For most investors, 2011 was all about getting the big call right: if you sold duration in the spring, you regretted it bitterly when falling yields made history in late summer. “Everyone was convinced that government bonds were in a bubble”, recalls Stuart Thomson, Ignis’s chief economist and co-manager of the fund. “We were seen as complete madmen when we said, ‘Bonds are not in a bubble – it’s only base rates that are at their lowest level since 1694’”.
So how are these forward rates relevant to a pension fund? Just as Thompson felt confident holding on to bonds despite such low spot rates, so forward rates might help pension funds overcome their distaste for buying apparently ‘expensive’ liability hedges. Many have put off de-risking as spot rates have fallen further and further below the trigger rates they set before the financial crisis – leaving them behind their flightplan schedules and exposed to those rates.

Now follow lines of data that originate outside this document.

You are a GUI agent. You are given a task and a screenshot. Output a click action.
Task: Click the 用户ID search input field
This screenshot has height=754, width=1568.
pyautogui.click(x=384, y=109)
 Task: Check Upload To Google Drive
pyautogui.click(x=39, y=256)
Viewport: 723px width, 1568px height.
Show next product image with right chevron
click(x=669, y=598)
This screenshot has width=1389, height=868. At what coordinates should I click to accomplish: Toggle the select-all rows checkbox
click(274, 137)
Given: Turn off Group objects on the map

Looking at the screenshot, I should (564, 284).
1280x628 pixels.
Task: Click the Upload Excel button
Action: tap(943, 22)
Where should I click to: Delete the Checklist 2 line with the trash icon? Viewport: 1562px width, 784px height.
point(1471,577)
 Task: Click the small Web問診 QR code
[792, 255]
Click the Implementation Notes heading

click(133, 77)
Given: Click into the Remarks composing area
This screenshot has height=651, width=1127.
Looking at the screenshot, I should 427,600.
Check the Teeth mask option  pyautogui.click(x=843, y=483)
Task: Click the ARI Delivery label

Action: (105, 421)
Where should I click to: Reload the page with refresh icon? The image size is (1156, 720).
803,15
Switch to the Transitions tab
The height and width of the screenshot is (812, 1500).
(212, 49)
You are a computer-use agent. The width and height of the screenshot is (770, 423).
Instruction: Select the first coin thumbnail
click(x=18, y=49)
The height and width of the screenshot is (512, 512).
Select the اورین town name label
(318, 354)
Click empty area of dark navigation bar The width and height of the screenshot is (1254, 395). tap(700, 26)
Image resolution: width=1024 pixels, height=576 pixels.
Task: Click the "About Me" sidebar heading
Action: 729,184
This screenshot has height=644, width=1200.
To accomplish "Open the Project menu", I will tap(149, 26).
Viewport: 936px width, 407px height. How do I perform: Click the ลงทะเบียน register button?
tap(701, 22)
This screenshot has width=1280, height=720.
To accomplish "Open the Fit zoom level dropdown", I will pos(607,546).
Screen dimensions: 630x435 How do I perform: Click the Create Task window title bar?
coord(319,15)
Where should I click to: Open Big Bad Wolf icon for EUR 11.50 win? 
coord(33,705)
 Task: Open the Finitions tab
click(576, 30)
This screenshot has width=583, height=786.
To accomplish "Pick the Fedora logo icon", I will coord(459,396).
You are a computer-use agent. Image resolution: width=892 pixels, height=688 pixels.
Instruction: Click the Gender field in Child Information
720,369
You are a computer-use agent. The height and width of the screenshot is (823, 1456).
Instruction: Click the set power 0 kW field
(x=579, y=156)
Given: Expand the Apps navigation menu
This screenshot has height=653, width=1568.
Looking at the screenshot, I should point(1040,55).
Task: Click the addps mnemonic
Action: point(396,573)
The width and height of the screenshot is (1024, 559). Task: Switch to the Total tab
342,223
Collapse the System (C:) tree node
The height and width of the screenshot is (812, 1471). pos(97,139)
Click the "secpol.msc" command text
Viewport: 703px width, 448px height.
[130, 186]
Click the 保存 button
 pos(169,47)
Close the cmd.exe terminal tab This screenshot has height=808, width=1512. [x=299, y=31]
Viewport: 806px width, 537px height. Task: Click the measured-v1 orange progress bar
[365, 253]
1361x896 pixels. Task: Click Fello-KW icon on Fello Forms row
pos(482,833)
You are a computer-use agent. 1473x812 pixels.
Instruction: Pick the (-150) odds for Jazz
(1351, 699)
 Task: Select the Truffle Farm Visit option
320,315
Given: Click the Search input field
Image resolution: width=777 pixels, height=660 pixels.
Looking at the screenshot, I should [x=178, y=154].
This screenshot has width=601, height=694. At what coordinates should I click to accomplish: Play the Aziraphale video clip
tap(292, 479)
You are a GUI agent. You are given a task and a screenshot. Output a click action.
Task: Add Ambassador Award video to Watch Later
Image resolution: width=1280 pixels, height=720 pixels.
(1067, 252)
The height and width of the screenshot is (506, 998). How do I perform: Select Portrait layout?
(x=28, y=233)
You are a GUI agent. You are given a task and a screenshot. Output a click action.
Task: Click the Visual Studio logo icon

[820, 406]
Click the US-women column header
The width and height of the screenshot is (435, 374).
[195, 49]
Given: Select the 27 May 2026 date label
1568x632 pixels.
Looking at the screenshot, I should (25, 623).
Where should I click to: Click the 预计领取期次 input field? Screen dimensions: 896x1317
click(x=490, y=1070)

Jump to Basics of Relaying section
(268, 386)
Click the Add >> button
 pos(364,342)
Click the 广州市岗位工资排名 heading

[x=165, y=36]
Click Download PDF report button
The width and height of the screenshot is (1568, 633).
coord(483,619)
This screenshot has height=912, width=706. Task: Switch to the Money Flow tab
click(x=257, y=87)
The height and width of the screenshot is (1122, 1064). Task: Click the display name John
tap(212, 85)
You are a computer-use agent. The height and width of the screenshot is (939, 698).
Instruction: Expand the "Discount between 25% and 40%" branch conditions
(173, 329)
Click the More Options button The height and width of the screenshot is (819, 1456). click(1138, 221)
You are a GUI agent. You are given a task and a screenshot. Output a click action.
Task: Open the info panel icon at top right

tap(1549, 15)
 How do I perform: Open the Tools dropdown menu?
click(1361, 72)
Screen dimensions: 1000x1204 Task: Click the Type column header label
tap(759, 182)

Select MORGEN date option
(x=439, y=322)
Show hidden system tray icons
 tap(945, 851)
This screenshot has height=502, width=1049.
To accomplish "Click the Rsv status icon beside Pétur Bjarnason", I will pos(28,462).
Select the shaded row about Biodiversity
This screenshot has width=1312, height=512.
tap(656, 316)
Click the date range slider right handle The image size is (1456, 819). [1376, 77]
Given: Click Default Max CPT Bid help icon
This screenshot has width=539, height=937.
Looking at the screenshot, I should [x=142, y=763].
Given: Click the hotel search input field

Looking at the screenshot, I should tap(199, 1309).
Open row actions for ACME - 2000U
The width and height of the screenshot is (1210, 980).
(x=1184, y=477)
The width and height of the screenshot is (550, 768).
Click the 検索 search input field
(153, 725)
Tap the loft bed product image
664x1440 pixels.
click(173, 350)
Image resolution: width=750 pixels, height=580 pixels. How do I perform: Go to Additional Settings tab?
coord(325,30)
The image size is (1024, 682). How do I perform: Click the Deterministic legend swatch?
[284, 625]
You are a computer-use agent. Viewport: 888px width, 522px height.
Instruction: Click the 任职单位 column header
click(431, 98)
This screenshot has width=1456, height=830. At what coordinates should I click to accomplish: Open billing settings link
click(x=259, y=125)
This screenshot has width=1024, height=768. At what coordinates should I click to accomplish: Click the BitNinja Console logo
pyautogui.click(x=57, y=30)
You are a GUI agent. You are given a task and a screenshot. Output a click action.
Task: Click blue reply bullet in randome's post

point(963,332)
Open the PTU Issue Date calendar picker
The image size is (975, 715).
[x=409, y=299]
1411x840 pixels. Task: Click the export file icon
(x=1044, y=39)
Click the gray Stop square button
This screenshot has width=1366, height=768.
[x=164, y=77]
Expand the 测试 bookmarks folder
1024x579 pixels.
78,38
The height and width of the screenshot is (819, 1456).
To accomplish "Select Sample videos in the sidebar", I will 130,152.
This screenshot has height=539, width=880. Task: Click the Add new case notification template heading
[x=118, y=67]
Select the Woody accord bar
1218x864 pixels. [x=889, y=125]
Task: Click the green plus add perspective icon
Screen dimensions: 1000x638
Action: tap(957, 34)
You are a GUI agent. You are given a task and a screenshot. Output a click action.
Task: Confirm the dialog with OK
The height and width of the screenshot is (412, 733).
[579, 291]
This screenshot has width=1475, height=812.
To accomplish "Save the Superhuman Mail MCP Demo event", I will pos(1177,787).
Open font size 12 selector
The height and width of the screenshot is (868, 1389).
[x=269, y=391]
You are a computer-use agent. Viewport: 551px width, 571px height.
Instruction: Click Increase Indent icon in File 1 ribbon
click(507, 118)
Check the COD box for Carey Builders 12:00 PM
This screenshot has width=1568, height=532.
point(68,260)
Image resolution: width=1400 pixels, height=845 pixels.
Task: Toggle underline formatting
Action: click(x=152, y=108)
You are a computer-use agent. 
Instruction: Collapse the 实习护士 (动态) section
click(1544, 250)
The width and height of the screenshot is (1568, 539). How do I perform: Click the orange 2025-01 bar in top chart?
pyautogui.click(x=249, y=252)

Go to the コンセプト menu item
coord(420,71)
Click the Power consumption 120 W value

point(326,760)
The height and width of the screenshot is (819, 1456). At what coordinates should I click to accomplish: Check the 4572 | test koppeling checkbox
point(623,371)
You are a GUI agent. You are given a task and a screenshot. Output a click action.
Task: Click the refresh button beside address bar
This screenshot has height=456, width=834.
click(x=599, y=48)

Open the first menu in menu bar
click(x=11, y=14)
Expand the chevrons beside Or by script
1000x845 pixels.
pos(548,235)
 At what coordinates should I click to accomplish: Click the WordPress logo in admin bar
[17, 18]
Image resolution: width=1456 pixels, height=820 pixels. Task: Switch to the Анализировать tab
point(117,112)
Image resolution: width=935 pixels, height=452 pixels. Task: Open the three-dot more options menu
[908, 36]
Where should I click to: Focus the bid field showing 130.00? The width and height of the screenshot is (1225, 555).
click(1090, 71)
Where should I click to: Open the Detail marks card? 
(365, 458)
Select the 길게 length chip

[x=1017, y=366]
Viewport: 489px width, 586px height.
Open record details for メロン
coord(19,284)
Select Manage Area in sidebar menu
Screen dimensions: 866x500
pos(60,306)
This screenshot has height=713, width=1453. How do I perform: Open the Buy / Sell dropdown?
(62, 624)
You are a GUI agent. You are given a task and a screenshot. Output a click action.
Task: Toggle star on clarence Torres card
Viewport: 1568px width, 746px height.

While short rates might not be ‘too low’, there is no escaping the fact that they are low in an absolute sense – and they would have to fall substantially below zero to hurt you if you sold them. Even more importantly, if showing clients the forward-rate matrix is about persuading them to hedge, any active risk against liabilities they take on with a forward is insignificant compared with the active risk associated with not hedging at all.
Certainly, forward rates offer a much more ‘granular’ picture of how curves are moving and twisting than spot rates do – their co-variation is much more idiosyncratic than that of spot rates. “Investors are becoming more comfortable with the idea that the LDI portfolio needn’t be a straightforward ‘swap-and-forget’ portfolio, because they have seen demonstrable value-add from active management and deploying different instruments”, as Tarik Ben-Saud, head of LDI at BlackRock, puts it.
This change in perspective is perhaps the most important aspect of discovering and discussing forward-rate curves. As we have seen, those rates can inform spot-based implementation of hedges – they don’t have to lead to forward-based implementation. Thinking about them makes investors consider in more detail the true level of short-dated interest rate sensitivity they may be carrying in their asset portfolios; and leads them into discussions about different and contrasting forms of liability-matching. As Gall at Insight puts it: “Since forwards came onto the agenda when short rates really collapsed, it has greatly improved the quality of the debate between practitioners, consultants and trustees”.